Thursday, April 13, 2006

Easter II

5:00 pm ~

I don't, as a rule, go to Maundy Thursday services. Maybe a couple of times in my life. This year is different, for a variety of reasons, although I have to admit, I'm a bit hesitant to write about it. The peals of laughter elicited by my Ash Wednesday Service entry, when I wrote about the veritable feast provided at out church prior to the service, in genuine innocence of the fact that certain readers had been taught to lean in the direction of fasting rather than feasting prior to penetential moments, has been etched into my memory. Looks from the church calendar like there's another pre-service dinner tonight. OK, I'm not going there, either literally or figuratively.

Anyway, today I skimmed through the Borg & Crossan section on Thursday, which was helpful in terms of sorting out the varying accounts of the Last Supper strewn across the four gospels and in developing a theme of failed discipleship as emerging from the Gospel of Mark. It seems that this is the year for Mark in the lectionary, so it's helpful that Mark is the focus of that particular chapter in the book. However, the authors do skip back and forth among all the gospels, and remind us that Thursday night is packed with action, with events that have been retold so many times that it's a surprise to find that they all happened within a few hours of one another: the Last Supper, the washing of feet and the first communion, the night in Gethesmane, the sleeping disciples, the arrival of the Roman soldiers with Judas, the trumped-up inquisiton of Jesus, the betrayal by Peter.
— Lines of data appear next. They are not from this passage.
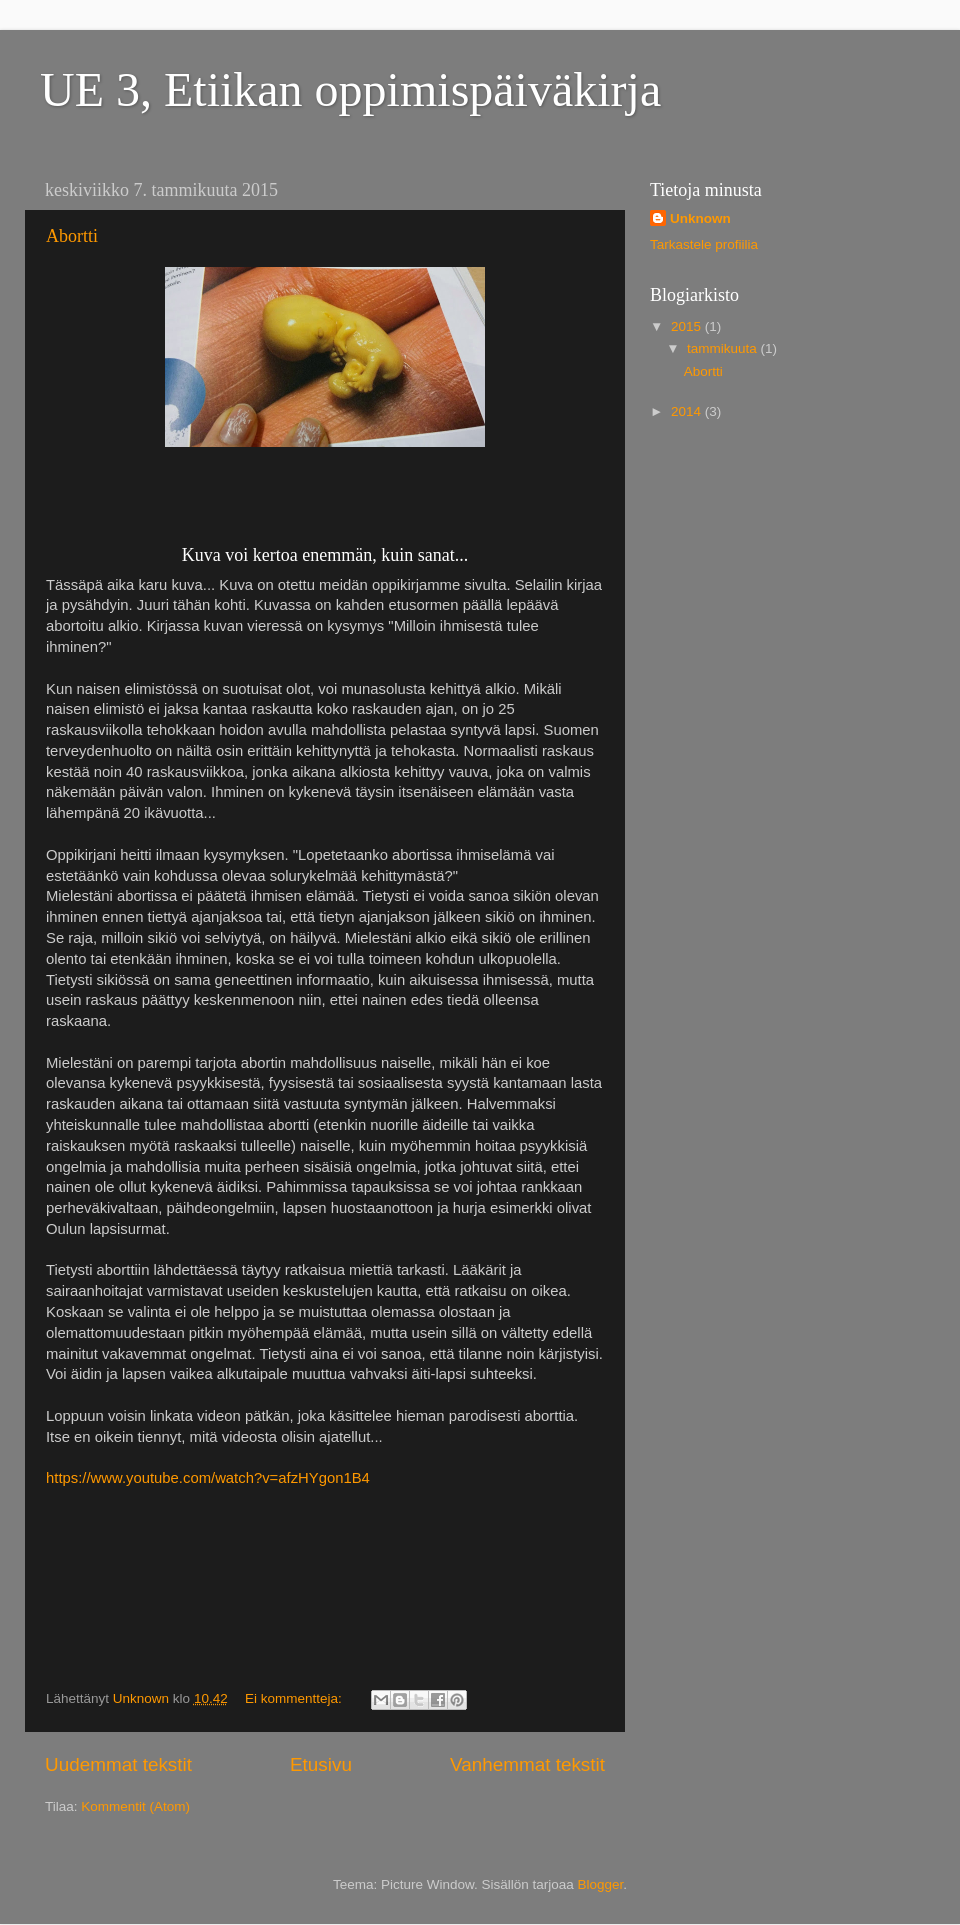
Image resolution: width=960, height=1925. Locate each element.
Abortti (72, 236)
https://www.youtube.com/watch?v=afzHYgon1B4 (208, 1478)
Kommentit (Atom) (135, 1806)
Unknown (700, 218)
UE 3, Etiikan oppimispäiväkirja (350, 89)
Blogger (601, 1884)
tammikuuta (724, 348)
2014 (688, 411)
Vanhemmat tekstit (527, 1764)
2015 (688, 326)
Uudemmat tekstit (118, 1764)
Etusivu (321, 1764)
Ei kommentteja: (295, 1698)
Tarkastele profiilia (704, 244)
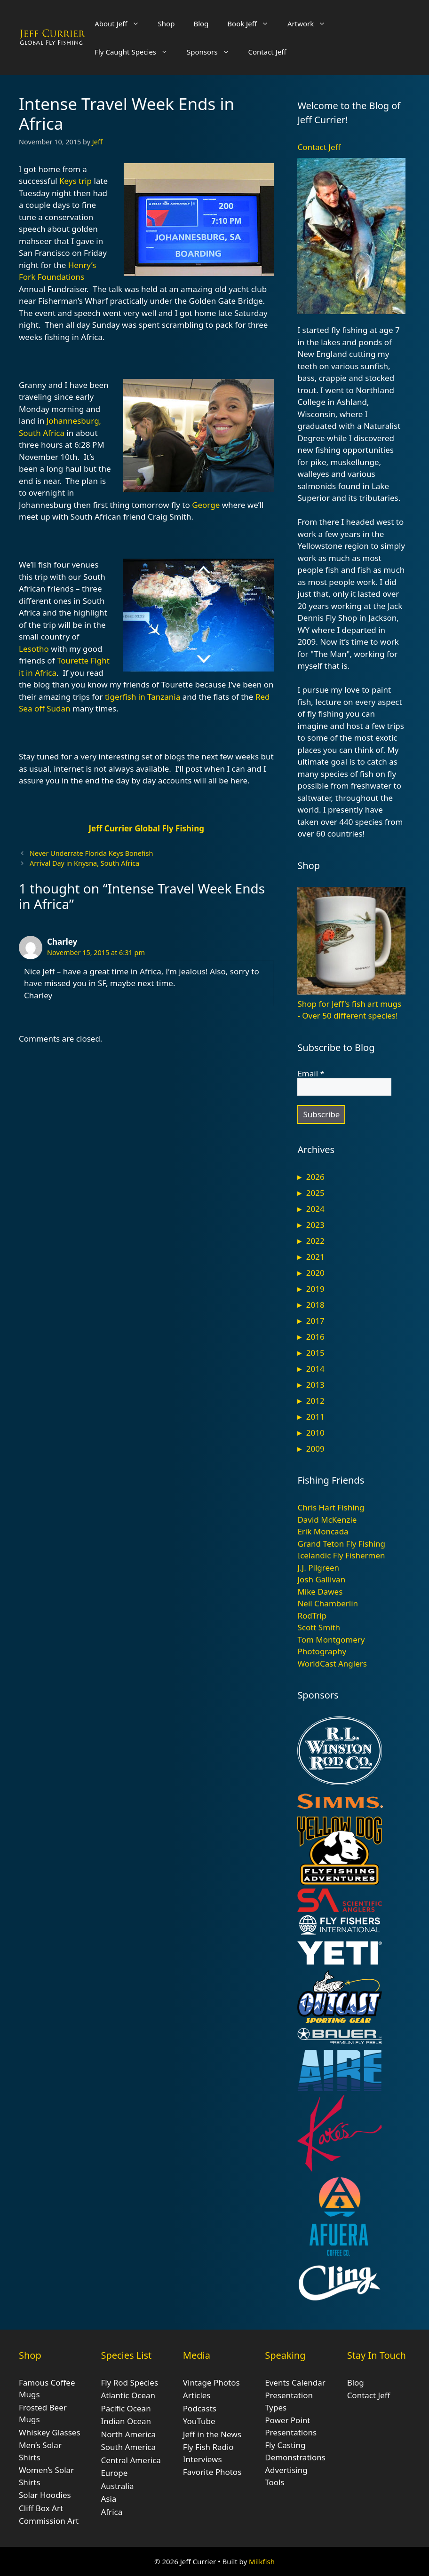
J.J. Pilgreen (318, 1567)
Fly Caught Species (136, 52)
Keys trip (75, 180)
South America (128, 2447)
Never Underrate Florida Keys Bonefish (91, 853)
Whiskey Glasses (49, 2432)
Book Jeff (252, 23)
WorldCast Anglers (332, 1663)
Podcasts (199, 2408)
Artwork (311, 23)
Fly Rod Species (129, 2382)
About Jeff (121, 23)
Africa (111, 2511)
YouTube (199, 2421)
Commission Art (49, 2520)
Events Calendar (295, 2382)
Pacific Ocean (126, 2408)
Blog (200, 23)
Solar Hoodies (45, 2494)
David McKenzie (327, 1519)
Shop (166, 23)
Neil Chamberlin (327, 1603)
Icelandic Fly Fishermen (341, 1555)
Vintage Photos (211, 2382)
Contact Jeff (267, 51)
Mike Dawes (319, 1591)
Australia (117, 2486)
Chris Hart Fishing (330, 1507)
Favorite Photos (212, 2471)
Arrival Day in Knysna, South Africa (84, 863)
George (206, 504)
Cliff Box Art (41, 2508)
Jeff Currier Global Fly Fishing (146, 828)
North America (128, 2434)
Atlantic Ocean (128, 2395)
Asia (108, 2498)
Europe (114, 2472)
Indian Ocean (126, 2421)
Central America (130, 2460)
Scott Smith (318, 1627)
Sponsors (212, 52)
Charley (62, 941)
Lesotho (34, 648)
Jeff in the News (212, 2434)
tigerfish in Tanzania (142, 696)
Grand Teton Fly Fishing (341, 1543)
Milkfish (262, 2561)
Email (310, 1073)
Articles (197, 2395)
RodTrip (311, 1615)
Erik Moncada (322, 1531)
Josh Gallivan (321, 1579)
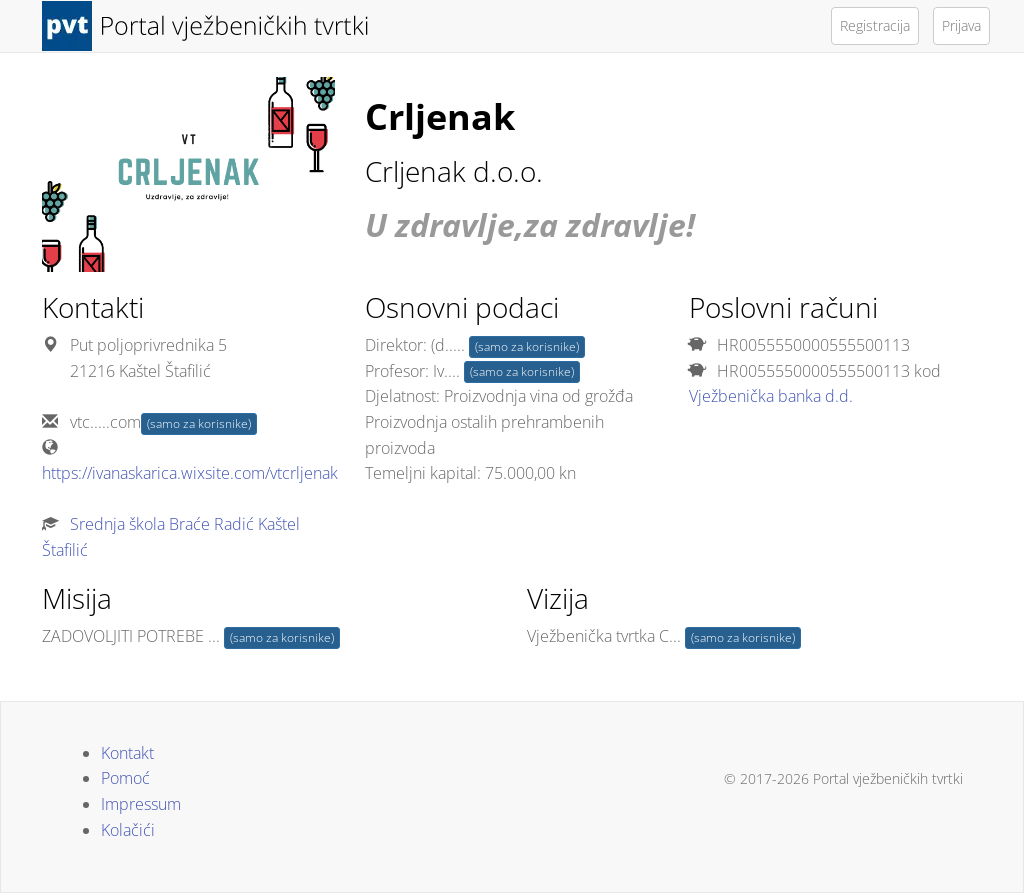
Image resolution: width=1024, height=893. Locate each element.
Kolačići (128, 830)
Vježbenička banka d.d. (771, 396)
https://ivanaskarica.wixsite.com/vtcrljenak (190, 473)
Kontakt (127, 753)
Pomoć (125, 778)
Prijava (961, 25)
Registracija (875, 25)
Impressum (141, 804)
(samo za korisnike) (199, 423)
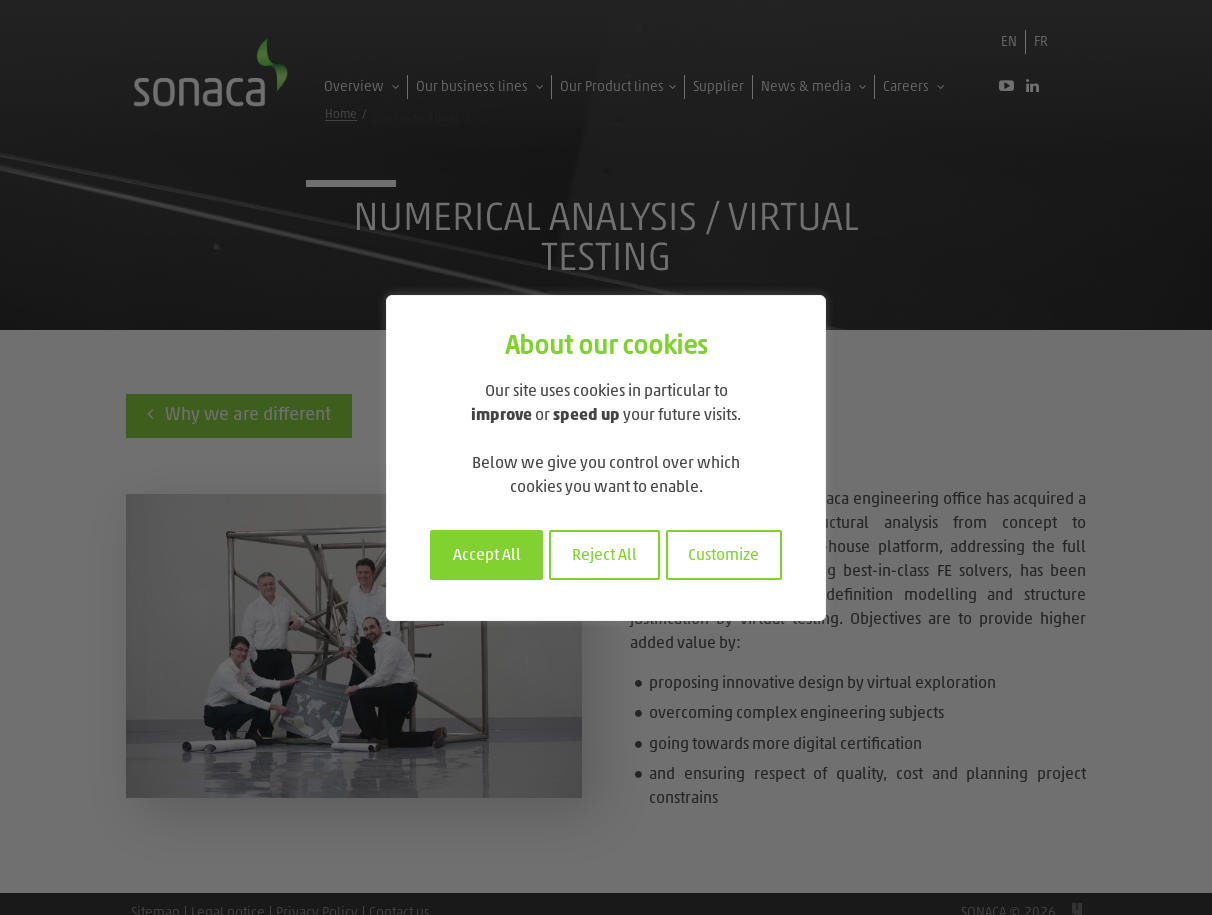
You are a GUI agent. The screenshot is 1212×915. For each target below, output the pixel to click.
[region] (606, 458)
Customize (723, 556)
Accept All (487, 556)
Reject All (604, 556)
The focus tonight across most of the western Christian world, however, is the Last Supper. Or the First Supper, depending upon how you want to look at it. I think I've written before about how I'm not a very sacramentally-oriented person, and communion is the one that has often been troubling to me. Body and blood? Do I want to eat someone's body and drink his blood, whether for real or in a symbolic way? I'm hardly the first person to raise questions about this particular ritual of Christianity, but I find that this year, as with other aspects of this faith I'm kneading into different shapes, my feelings have changed somewhat. I'm a good deal more focused on the brokenness of Christ, which means on the personhood of Christ.

Which brings make back to the question I started the day with, and a first stab at an answer. One of the things God does in the person of Christ that God can do in no other way is that God has dinner. I certainly intend no disrespect toward my Jewish friends when I say that Christ does, indeed, change some things, for people who find the Christian story credible and compelling. Insistently compelling, actually. In the Exodus story, God tells Moses how the Jews are to celebrate Pesach for millenia to come, but God doesn't join them. In the gospel story, God in the form of Jesus celebrates what is probably that same meal with his friends, as a companion, and promises to do so for the next millenia. The body and blood, the brokeness and spattering of them, make sense when we think of Christ as emphatically human. He has the same physical parts and vulnerabilities that we all do.

As far as the original event is concerned, it's kind of intriguing to wonder where I would have been. The DaVinci Code and Leonardo's ambiguous rendering of the disciple John notwithstanding, there don't seem to have been any women present at the Last Supper. That's not terribly surprising to me -- in the Jewish community, as in my own social community, men and women often do things separately. And it doesn't bother me as a feminist issue -- if we want to have a competition, well, we all know which gender group showed up at the tomb on Sunday morning. That's really not the point -- but it's an interesting question. It seems to mean that Jesus' women followers were not privy to the same information that he shared with the twelve disciples at the Last Supper. They would have learned what was going to happen later -- as it was happening.

I think I will try to fit in a quick re-reading of the Thursday night portion of the gospels, looking for women, before I head out tonight.

4 comments:

Anonymous said...

Welcomed the series very much and had a myriad of reactions too numerous to discuss here. One thing--you voice some thoughts that I've been too timid to say out loud for so long. Communion is incredibly renewing to me, but "Body and Blood"? Thank you for sharing your "kneading" and changing feelings. Christ's humanity has been cropping up this season for me as well in readings and conversations at my Episcopal church, along with the women. I'll be coming back several times through the weekend (in between walking the Stations along my church's desert trail tomorrow,the Vigil Saturday,and Sunrise Easter) to reread the entries and reflect. Blessings!
*debbi*

Cynthia said...

Your comments about communion are so strong to me. With my Southern Baptist upbringing, there was always a lot of emphasis on the blood of Christ, and honestly, it rather squicked me out. Blood, particularly human blood, has always been such a taboo digestible, yet here we are, take, drink, and it moves me. (I always wondered why the broken flesh never got the same emphasis as the blood in my ol denomination.)

Anonymous said...

food for thought ( no pun intended)

Anonymous said...

There was an unnamed woman at the last supper who came in and anointed Jesus head and feet (if I remember properly) with oil. She was chided by one of the disciples because they said that the oil could've been sold and the money given to the poor.

I'm fairly certain of this part of the story but don't know which gospel.